═════ MATERIALS PROVIDED ═════

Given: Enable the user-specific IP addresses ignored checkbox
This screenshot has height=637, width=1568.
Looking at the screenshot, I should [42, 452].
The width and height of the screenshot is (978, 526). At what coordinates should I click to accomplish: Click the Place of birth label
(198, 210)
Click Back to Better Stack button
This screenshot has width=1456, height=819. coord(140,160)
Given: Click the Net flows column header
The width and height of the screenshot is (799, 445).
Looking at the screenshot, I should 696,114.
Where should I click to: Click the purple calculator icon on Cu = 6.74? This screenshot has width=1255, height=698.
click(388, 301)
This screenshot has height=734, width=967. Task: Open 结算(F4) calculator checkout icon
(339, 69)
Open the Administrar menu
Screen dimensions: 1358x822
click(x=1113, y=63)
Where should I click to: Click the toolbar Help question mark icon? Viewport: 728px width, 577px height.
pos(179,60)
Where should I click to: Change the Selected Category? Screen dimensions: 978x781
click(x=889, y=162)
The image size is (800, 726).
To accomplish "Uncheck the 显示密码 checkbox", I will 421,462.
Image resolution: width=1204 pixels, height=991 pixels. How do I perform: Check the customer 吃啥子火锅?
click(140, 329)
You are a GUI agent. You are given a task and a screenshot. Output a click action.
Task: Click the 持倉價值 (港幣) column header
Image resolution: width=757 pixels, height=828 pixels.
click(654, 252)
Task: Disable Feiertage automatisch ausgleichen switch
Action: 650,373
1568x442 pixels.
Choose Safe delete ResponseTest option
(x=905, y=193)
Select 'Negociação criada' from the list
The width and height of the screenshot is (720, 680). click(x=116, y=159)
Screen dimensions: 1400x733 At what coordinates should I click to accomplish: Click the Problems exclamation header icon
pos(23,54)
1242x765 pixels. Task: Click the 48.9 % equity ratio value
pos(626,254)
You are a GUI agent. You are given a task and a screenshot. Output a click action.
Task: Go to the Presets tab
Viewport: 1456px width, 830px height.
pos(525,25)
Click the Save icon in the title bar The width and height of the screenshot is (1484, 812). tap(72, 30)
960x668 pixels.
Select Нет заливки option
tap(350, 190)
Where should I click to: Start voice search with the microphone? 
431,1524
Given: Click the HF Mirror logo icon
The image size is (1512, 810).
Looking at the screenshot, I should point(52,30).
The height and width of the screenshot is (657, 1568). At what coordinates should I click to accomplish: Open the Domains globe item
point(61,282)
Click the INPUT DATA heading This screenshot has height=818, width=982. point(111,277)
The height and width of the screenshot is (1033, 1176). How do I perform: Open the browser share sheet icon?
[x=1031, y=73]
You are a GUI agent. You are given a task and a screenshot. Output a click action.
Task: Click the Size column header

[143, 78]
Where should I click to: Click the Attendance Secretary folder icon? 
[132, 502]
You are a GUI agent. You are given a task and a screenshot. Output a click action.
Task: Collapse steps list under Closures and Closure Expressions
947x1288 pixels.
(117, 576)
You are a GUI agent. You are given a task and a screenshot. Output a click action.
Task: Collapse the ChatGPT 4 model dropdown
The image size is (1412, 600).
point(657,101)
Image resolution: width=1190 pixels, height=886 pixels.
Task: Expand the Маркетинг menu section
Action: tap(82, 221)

═════

*TASK INSTRUCTIONS*.
When a line above contains the string "Collapse", copy that line.

*OUTPUT OF THE TASK*.
Task: Collapse steps list under Closures and Closure Expressions
Task: Collapse the ChatGPT 4 model dropdown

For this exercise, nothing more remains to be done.